A shocking video showing a top Planned Parenthood official casually discussing the shipment of aborted fetus body parts to research labs is fueling calls in Washington and state capitals for investigations and hearings.
The video, shot last July, was released by the Center for Medical Progress on Tuesday. It shows two undercover CMP activists posing as employees from a biotech company having lunch with Deborah Nucatola, Planned Parenthood’s senior director of medical research, and chatting about which body parts are in demand.
Calls on Capitol Hill for hearings were swift.
“Nothing is more precious than life, especially an unborn child,” House Speaker John Boehner said in a statement. “When anyone diminishes an unborn child, we are all hurt, irreversibly so. When an organization monetizes an unborn child — and with the cavalier attitude portrayed in this horrific video — we must all act. As a start, I have asked our relevant committees to look into this matter.”
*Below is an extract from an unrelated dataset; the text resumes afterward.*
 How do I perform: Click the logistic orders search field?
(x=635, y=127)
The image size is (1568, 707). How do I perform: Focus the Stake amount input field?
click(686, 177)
Boehner also urged President Obama to “denounce, and stop, these gruesome practices.”
Pro-life members of the House held a press conference Wednesday afternoon and likewise back congressional hearings on the matter. Already, the House Energy and Commerce Committee has announced an investigation.
House Energy Chair Fred Upton, R-Mich., called the video “abhorrent” and said it “rips at the heart.”
Rep. Tim Murphy, R-Penn., the chair of the House subcommittee, said the matter would be investigated but noted “that which is legal is not necessarily moral or ethical.”
Planned Parenthood responded to the allegations Wednesday, saying they were politically-motivated, “outrageous” and “flat-out untrue.”
In Louisiana, Gov. Bobby Jindal, a presidential candidate, announced he was ordering an investigation as well as calling for a suspension of the group’s license in the near-term.
It is illegal to sell fetus body parts, but Planned Parenthood maintains the discussions shown in the undercover video only pertain to donations they make to researchers, for which they say they only recoup shipping costs.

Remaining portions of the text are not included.